In 1948 5 bus undercarriages of Leyland OPSI type were received. MZKGG Tram Workshops in Gdańsk Wrzeszcz prepared special tops for them with distinctive asymmetric driver’s cab. Those buses in following years were used in Gdynia (from 1951 with double-deckers).

In late 1949 the name of the enterprise changed from MZKGG to WPKGG. It was the Voivodeship Public Transport Company Gdańsk-Gdynia.

In 1950 the city got the first deliveries of new buses. They were Hungarian vehicles of Mavag TR5 type, based on the construction of Mercedes OML 654. 10 such vehicles came to Gdynia.

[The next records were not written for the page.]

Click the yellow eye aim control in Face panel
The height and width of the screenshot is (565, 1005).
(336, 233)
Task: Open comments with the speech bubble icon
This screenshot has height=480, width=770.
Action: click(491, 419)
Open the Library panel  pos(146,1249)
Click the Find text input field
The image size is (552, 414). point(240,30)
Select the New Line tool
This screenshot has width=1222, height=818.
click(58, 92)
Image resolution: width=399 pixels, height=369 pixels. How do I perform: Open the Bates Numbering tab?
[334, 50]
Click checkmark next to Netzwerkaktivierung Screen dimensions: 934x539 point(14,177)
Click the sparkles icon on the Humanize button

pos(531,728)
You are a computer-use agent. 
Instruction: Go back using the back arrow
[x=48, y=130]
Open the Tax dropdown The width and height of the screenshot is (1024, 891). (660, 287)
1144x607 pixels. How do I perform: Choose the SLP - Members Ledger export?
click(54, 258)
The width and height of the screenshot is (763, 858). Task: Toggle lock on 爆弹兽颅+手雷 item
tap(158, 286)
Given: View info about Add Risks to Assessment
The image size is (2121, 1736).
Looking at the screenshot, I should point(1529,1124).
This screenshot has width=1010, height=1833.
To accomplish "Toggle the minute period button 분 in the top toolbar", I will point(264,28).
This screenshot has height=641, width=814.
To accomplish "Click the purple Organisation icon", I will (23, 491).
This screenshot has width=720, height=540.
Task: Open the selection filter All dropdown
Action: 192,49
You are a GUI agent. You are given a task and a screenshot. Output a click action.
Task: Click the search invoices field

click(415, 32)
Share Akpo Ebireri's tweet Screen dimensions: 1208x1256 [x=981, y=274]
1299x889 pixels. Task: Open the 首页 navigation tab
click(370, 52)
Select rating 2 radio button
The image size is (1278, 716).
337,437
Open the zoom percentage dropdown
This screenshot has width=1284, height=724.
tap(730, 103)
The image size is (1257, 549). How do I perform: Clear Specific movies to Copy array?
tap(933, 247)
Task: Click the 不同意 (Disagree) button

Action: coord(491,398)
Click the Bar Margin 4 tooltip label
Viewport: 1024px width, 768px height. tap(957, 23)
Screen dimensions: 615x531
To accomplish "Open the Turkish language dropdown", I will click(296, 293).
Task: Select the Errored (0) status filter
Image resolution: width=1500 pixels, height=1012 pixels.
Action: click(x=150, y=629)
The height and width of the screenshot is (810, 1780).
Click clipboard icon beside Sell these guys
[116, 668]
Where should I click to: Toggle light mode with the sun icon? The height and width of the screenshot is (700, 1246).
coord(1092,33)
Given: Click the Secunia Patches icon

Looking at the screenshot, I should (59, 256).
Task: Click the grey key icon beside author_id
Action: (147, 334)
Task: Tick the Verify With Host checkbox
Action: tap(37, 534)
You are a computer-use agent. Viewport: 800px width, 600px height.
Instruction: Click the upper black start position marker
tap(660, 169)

After the reconstruction of the fly-over in Podjazd Street, the trolleybus network was installed there. Because of that the way to Chylonia shortened as the vehicles could take the way through 10 Lutego street instead Świętojańska and Śląska streets. Furthermore, the network extended from Chylonia to Cisowa, which allowed to open a new service numbered 25 from Kaszubski Square to Cisowa. The existing line using Śląska Street was given the number of 22 and its route was shortened. It had a new terminus in Grabówek.
During the years 1951-1952 MGK made the decision about the types of buses for the whole country. According to it WPKGG had to exchange different buses of Mavag type for the Leyland, Bussings and other vehicles of German production. Therefore, a lot of vehicles with interesting history came to Gdynia. Like eg. Leyland LOPS (fleet number 28) taken from WPK Katowice: built in 1930’s and used in Silesia Region and then evacuated in 1939 to Hungary. After WW2 it came back to Poland. Its driver, who shared its history, was almost crying when he had to deliver it to Gdynia. Among the given buses was also a London double-decker Leyland with the entrance on the right side (from Inowrocław), American International with one wide entrance in the middle (from Bielsko-Biała) and others of extraordinary construction.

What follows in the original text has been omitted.